Please restate word for word all lines from the one containing "900x498 pixels." to the final line of the entries, and include no pictures.

Saved entries:
· · · · ·
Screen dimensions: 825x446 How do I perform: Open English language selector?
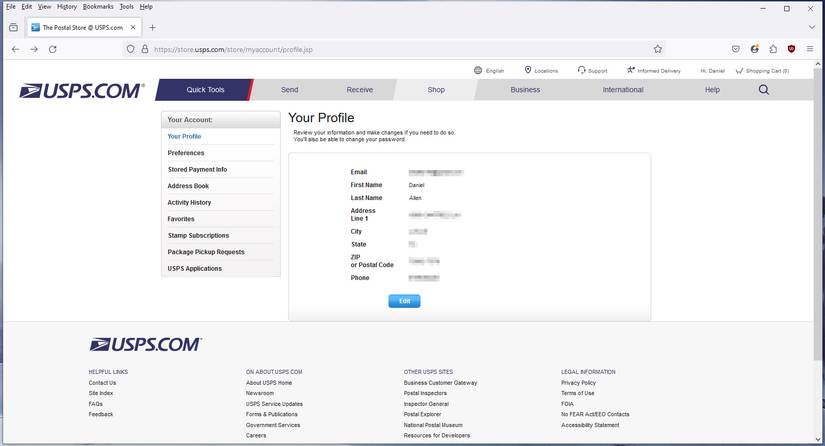(489, 71)
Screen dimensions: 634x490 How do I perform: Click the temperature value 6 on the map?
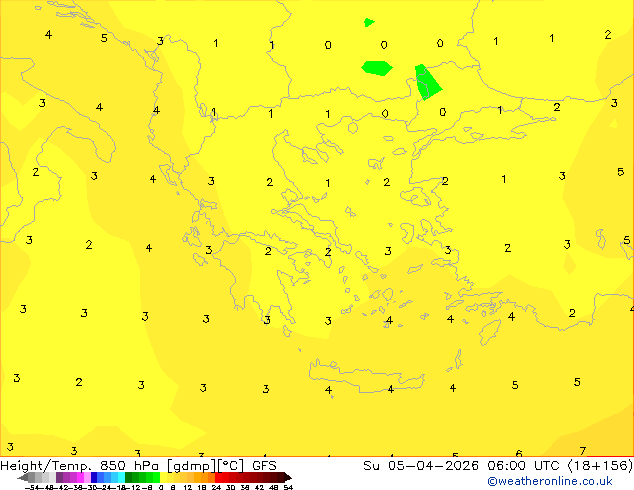coord(518,454)
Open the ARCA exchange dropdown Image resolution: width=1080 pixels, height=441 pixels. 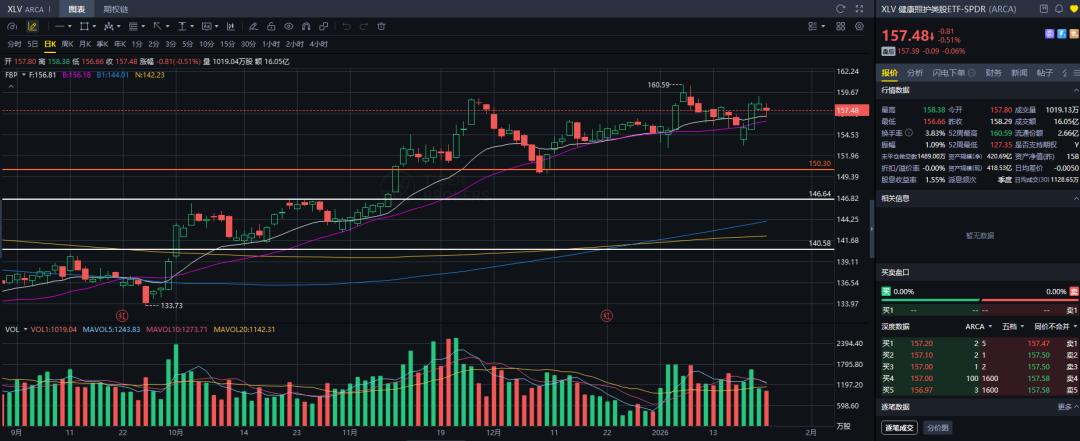coord(979,327)
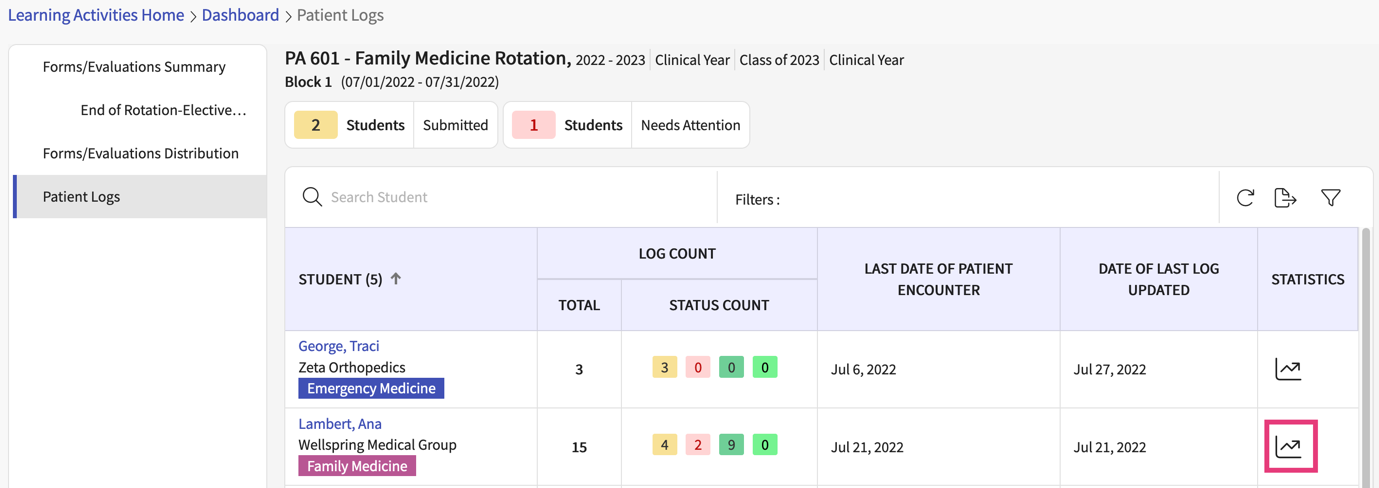Open statistics chart for Ana Lambert
This screenshot has width=1379, height=488.
(1289, 446)
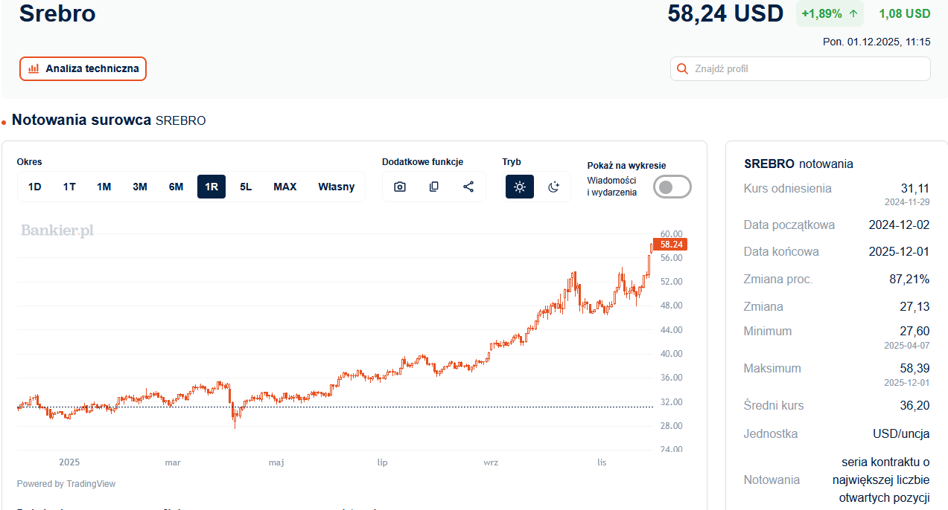Toggle Wiadomości i wydarzenia switch
Screen dimensions: 948x510
pyautogui.click(x=672, y=187)
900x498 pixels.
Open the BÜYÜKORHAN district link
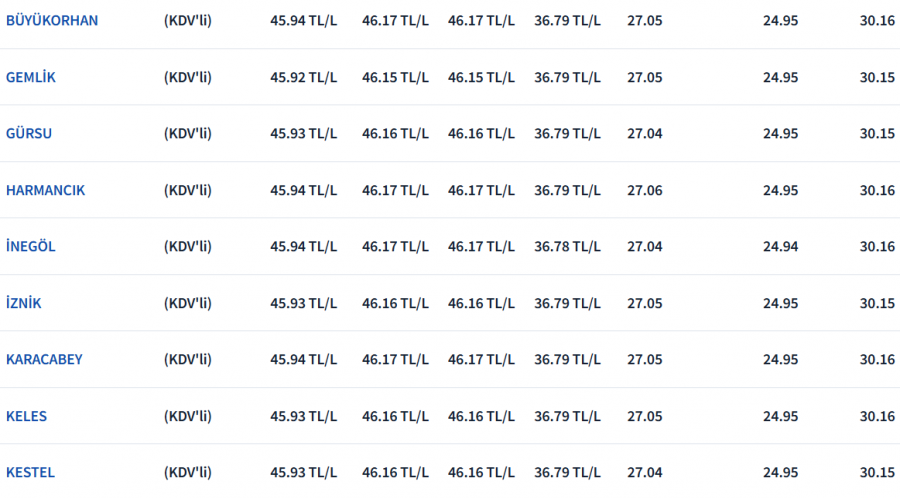[52, 21]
· · · · ·
Result of this exercise:
900x498 pixels.
Open the BÜYÜKORHAN district link
[52, 21]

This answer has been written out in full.